WebGPU Execution Provider - ONNX Runtime GenAI

The WebGPU execution provider enables GPU-accelerated inference directly in web browsers using the modern WebGPU API, providing cross-platform GPU access without plugins or native installations.

Requirements

Browser Support

Chrome/Edge: Version 113+ (stable support)
Firefox: Version 121+ (experimental, requires flag)
Safari: Version 18+ (Technology Preview)
Opera: Version 99+

Hardware

GPU with Vulkan, Metal, or DirectX 12 support
Supported GPUs:
- NVIDIA (Vulkan/DirectX 12)
- AMD (Vulkan/DirectX 12)
- Intel (Vulkan/DirectX 12)
- Apple Silicon (Metal)

WebGPU is still evolving.
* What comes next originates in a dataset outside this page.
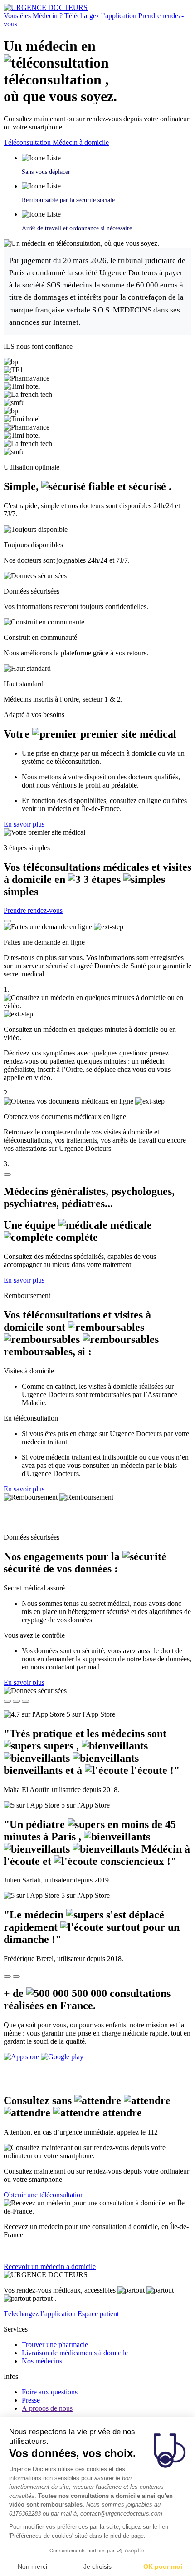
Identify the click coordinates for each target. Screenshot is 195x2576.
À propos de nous (47, 2408)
Check caniuse.com/webgpu for current browser support.

Installation

JavaScript/npm
CDN
Python (Pyodide)

npm install onnxruntime-web

<script src="https://cdn.jsdelivr.net/npm/onnxruntime-web/dist/ort.webgpu.min.js"></script>

import micropip
await micropip.install('onnxruntime-web')

Basic Configuration

JavaScript API

import * as ort from 'onnxruntime-web';

// Set WebGPU as the execution provider
ort.env.wasm.numThreads = 1;
ort.env.wasm.simd = true;

// Create session with WebGPU
const session = await ort.InferenceSession.create('model.onnx', {
  executionProviders: ['webgpu']
});

// Run inference
const feeds = { input: new ort.Tensor('float32', inputData, [1, 512]) };
const results = await session.run(feeds);

TypeScript

import * as ort from 'onnxruntime-web';

interface ModelInputs {
  input_ids: ort.Tensor;
  attention_mask: ort.Tensor;
}

interface ModelOutputs {
  logits: ort.Tensor;
}

async function runModel(inputs: ModelInputs): Promise<ModelOutputs> {
  const session = await ort.InferenceSession.create('model.onnx', {
    executionProviders: ['webgpu'],
    graphOptimizationLevel: 'all'
  });
  
  const feeds = {
    input_ids: inputs.input_ids,
    attention_mask: inputs.attention_mask
  };
  
  const results = await session.run(feeds);
  return results as unknown as ModelOutputs;
}

Memory Management

GPU Buffer Management

WebGPU uses GPU buffers for efficient memory management:

// C++ implementation of WebGPU memory
struct WebGPUMemory final : DeviceBuffer {
  WebGPUMemory(size_t size, Ort::Allocator* allocator) 
      : owned_{true}, ort_allocator_{allocator} {
    size_in_bytes_ = size;
    p_device_ = static_cast<uint8_t*>(ort_allocator_->Alloc(size_in_bytes_));
  }
  
  void CopyDeviceToCpu() override {
    // Create tensors for async copy
    auto src_tensor = OrtValue::CreateTensor(
      *ort_memory_info_, p_device_, size_in_bytes_, 
      shape, ONNX_TENSOR_ELEMENT_DATA_TYPE_UINT8);
    
    auto cpu_mem_info = OrtMemoryInfo::CreateCpu();
    auto dst_tensor = OrtValue::CreateTensor(
      *cpu_mem_info, p_cpu_, size_in_bytes_, 
      shape, ONNX_TENSOR_ELEMENT_DATA_TYPE_UINT8);
    
    // Synchronous copy
    GetOrtEnv().CopyTensors({src_tensor.get()}, {dst_tensor.get()}, nullptr);
  }
};

WebGPU buffer handles cannot use pointer arithmetic. Full-buffer copies are used for operations requiring offsets.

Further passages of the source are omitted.